» Aufgaben:
**A)** Gib aus dem Artikel über die Regierungskrise in den Niederlanden den Teil von „Mit Blick auf die planmäßigen“ bis einschließlich „Wahlkampf zu halten.“ wortgetreu wieder.
**B)** Wie könnte der Artikel über die Regierungskrise in den Niederlanden nach seinem letzten Satz weitergehen? Schreib ihn fort.

» Zitierter Abschnitt:
──────

Keine Koalition in Sicht: Niederlande erwägen außerparlamentarische Regierung

Im Plenarsaal der Den Haager Tweede Kamer könnte Fraktionszwang bald der Vergangenheit angehören. Foto: Husky / CC-BY-4.0

Update. Statt einer Minderheitsregierung könnte eine scheinbar chaotische Lösung in Den Haag zur Chance für mehr direkte Demokratie werden. Sonst bleiben Neuwahlen.

In Deutschland wurde gerade ein neuer Bundestag gewählt. Mit Blick auf die Koalitionsverhandlungen - "Ampel", "Jamaika" oder eine andere Überraschung - witzelt man, ob Kanzlerin Angela Merkel (CDU) noch die nächste Neujahrsansprache halten wird. Hier in den Niederlanden drängt sich die entsprechende Frage auch allmählich auf, doch ist sie weniger witzig.

Gewählt wurde das neue Parlament - die Tweede Kamer in Den Haag - nämlich schon am 17. März. Tatsächlich ist Ministerpräsident Mark Rutte mit seinem dritten Kabinett aber schon seit Januar 2021 nur noch geschäftsführend im Amt. Damals trat die gesamte Regierung wegen der sogenannten Kindergeldaffäre ("Toeslagenaffaire") zurück.

Der Rücktritt der Regierung

Zur Erinnerung: Um (angeblichen) Sozialbetrug zu härter bekämpfen, wurden vor Jahren die Kriterien für das niederländische Kindergeld verschärft. Mit dem Ausfüllen der Anträge hatten vor allem bildungsfernere Familien ihre Schwierigkeiten.

Bei festgestellten Fehlern (oder selbst Fehlerchen) stellten die Behörden aber nicht nur die Zahlungen ein, sondern forderten ausgezahlte Gelder sogar rückwirkend zurück - unter Umständen zehntausende Euro. Das gefährdete die Existenz vieler Familien. Dazu kam der Vorwurf des Sozialbetrugs. Auch die Gerichte stützten diese harte Vorgehensweise.

Eine unabhängige Untersuchung kam 2020 aber zum Ergebnis, das Vorgehen der Behörden habe oftmals rechtsstaatliche Prinzipien verletzt. Besonders brisant: Auf der Jagd nach (angeblichen) Sozialbetrügern hatten Beamte umstrittene Merkmale verwendet, etwa die Staatsbürgerschaft der Familien. Die Datenschutzbehörde nannte das rechtswidrig und diskriminierend. Den Opfern sollen nach ihrem teils jahrelangen Kampf gegen die staatlichen Windmühlen immerhin 30.000 Euro Schadensersatz ausgezahlt werden.

Mit Blick auf die planmäßigen Wahlen im März 2021 war dieser Rücktritt, um die Regierungsgeschäfte nur noch geschäftsführend im Amt zu tätigen, eher symbolischer Natur. Vielleicht war er auch vor allem strategisch motiviert, um das Thema so gut wie möglich aus dem Wahlkampf zu halten.

──────

» Datenauszug:
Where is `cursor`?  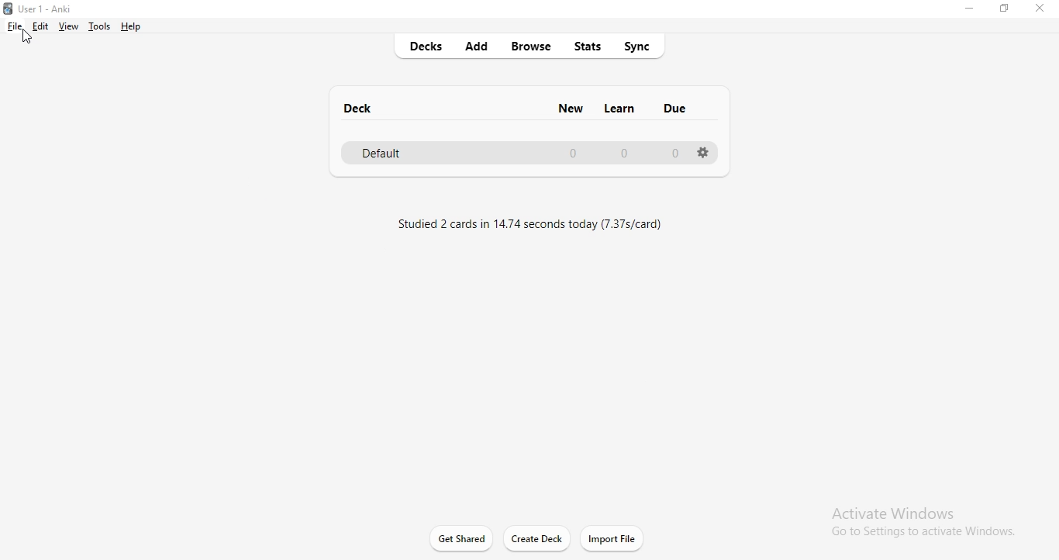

──────

» Antworten:
**A)**
Mit Blick auf die planmäßigen Wahlen im März 2021 war dieser Rücktritt, um die Regierungsgeschäfte nur noch geschäftsführend im Amt zu tätigen, eher symbolischer Natur. Vielleicht war er auch vor allem strategisch motiviert, um das Thema so gut wie möglich aus dem Wahlkampf zu halten.

**B)**
Wirklich abgedankt haben deswegen nur der Staatssekretär des Finanzministeriums, Menno Snel, sowie der Wirtschaftsminister Eric Wiebes, der früher diesen Staatssekretärsposten innehatte. Über das Afghanistan-Debakel stürzten jüngst noch die Außen- und Verteidigungsministerinnen und kürzlich wurde eine Staatssekretärin entlassen, die in einem Interview die Corona-Maßnahmen des Kabinetts kritisiert hatte.

Wahlergebnisse

Bei den Wahlen im März wurde Ruttes wirtschaftsliberale VVD mit 21,9 Prozent beziehungsweise 34 Abgeordneten jedenfalls wieder stärkste Kraft, hatte im Vergleich zu 2017 sogar 0,6 Prozent zugelegt. Ein größerer Wahlsieger war die bürgerlich-liberale D66 mit 15,0 (plus 2,8) Prozent und 24 Sitzen. Auf Platz 3 landete Geert Wilders' rechtspopulistische PVV mit 10,8 (minus 2,3) Prozent und 17 Sitzen.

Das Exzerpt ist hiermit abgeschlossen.